> _YOUR GOAL_: The required output is the exact run of lines below that opens at the line with "Screen dimensions: 1200x630" and closes at the line with "Image resolution: width=1400".
- - -
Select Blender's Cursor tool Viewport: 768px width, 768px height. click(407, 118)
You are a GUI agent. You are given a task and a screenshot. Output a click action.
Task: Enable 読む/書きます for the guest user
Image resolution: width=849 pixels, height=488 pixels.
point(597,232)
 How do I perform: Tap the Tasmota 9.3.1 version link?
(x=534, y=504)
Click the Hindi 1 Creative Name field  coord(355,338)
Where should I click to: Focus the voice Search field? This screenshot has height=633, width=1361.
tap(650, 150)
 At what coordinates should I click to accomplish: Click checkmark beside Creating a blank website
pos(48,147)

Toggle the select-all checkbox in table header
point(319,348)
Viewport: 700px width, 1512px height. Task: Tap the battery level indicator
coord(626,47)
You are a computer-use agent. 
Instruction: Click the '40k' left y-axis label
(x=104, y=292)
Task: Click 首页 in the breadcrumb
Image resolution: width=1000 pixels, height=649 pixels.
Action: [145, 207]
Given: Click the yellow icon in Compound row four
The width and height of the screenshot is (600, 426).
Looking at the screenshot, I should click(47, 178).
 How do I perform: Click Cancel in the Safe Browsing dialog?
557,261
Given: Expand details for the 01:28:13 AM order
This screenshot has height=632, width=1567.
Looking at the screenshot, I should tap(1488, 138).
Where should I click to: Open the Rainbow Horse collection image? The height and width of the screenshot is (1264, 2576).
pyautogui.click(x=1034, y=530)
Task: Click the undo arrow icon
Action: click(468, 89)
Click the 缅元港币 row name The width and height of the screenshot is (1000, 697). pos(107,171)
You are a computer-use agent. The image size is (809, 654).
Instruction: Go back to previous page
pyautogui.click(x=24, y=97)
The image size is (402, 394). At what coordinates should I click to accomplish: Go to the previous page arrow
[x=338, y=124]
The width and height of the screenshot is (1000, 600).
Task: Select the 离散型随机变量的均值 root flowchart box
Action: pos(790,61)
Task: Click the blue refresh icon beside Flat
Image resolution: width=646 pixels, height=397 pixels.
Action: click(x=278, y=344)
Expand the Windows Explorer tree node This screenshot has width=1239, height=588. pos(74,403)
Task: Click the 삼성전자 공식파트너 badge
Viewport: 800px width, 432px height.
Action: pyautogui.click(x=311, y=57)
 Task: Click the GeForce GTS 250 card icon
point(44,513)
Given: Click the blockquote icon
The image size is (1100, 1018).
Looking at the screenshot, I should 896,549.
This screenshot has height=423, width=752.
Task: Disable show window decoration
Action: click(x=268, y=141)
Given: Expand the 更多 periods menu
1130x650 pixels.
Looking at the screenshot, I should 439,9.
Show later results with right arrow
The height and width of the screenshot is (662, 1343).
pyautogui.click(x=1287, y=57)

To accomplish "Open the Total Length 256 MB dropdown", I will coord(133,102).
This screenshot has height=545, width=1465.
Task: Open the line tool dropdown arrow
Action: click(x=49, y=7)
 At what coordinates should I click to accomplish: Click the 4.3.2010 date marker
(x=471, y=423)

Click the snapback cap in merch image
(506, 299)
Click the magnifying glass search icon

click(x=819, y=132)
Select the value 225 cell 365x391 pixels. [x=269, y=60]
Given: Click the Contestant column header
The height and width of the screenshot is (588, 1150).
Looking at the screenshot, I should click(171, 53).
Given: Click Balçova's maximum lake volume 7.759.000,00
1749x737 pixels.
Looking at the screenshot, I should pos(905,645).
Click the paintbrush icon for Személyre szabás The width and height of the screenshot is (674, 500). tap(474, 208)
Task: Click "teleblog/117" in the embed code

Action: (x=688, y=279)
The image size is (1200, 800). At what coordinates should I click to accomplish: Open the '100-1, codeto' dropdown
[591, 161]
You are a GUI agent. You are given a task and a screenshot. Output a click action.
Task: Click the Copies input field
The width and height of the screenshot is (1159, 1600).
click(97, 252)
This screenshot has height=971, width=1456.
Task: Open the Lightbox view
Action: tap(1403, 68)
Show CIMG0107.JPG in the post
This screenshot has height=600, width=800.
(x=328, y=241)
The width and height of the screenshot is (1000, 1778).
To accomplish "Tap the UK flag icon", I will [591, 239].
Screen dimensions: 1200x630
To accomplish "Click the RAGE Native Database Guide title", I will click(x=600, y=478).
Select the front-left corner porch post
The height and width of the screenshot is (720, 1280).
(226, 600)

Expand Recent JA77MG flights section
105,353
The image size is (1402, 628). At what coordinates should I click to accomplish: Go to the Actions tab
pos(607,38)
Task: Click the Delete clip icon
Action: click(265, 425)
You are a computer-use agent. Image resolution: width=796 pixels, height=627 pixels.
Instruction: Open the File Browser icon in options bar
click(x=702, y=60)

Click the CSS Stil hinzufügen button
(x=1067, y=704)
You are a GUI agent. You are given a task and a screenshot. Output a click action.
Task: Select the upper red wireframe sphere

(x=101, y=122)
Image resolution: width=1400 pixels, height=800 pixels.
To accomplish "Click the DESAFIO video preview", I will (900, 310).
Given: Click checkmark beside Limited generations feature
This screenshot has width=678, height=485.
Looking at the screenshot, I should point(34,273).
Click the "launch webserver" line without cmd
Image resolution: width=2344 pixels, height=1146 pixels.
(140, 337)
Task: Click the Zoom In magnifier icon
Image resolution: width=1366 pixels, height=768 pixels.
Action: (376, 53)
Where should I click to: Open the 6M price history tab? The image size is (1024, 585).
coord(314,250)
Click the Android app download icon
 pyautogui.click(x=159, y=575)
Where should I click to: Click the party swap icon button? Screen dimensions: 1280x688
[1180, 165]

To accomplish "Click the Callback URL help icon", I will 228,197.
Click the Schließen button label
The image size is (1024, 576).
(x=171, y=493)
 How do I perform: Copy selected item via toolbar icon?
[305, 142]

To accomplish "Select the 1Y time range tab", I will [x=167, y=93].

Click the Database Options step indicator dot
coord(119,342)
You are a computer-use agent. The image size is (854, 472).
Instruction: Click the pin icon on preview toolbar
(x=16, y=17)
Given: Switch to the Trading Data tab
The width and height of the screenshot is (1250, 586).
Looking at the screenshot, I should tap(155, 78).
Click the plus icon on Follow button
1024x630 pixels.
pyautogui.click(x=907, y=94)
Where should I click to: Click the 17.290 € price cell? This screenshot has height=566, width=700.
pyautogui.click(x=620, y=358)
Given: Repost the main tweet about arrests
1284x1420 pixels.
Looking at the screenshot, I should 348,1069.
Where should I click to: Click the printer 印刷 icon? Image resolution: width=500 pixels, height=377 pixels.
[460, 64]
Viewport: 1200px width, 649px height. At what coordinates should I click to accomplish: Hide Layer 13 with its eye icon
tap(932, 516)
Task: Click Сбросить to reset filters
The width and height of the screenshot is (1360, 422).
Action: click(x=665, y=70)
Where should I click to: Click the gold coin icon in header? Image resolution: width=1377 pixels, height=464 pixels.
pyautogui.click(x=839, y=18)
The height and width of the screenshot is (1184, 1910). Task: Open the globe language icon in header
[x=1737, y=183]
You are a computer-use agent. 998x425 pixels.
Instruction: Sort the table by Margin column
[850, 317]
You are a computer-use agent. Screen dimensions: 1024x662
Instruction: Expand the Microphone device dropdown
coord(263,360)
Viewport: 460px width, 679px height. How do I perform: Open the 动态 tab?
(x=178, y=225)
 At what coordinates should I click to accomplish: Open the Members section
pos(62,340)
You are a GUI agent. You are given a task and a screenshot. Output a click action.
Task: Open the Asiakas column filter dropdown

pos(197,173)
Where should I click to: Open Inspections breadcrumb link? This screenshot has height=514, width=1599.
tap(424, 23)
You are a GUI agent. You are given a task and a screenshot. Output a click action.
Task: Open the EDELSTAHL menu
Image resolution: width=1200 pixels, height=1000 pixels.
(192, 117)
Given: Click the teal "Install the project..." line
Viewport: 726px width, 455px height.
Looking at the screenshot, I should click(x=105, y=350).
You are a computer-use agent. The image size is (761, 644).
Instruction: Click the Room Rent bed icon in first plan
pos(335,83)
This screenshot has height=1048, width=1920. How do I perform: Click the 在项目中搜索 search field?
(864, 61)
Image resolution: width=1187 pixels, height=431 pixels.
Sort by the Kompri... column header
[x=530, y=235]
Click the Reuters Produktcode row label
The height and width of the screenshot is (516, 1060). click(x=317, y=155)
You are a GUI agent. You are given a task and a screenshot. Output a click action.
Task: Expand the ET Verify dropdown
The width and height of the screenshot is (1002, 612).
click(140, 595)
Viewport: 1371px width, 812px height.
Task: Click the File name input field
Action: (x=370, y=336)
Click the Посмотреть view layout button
- - -
> _TASK ANSWER_:
Screen dimensions: 1200x630
To accomplish "Click the RAGE Native Database Guide title", I will click(x=600, y=478).
Select the front-left corner porch post
The height and width of the screenshot is (720, 1280).
(226, 600)

Expand Recent JA77MG flights section
105,353
The image size is (1402, 628). At what coordinates should I click to accomplish: Go to the Actions tab
pos(607,38)
Task: Click the Delete clip icon
Action: click(265, 425)
You are a computer-use agent. Image resolution: width=796 pixels, height=627 pixels.
Instruction: Open the File Browser icon in options bar
click(x=702, y=60)

Click the CSS Stil hinzufügen button
(x=1067, y=704)
You are a GUI agent. You are given a task and a screenshot. Output a click action.
Task: Select the upper red wireframe sphere

(x=101, y=122)
Image resolution: width=1400 pixels, height=800 pixels.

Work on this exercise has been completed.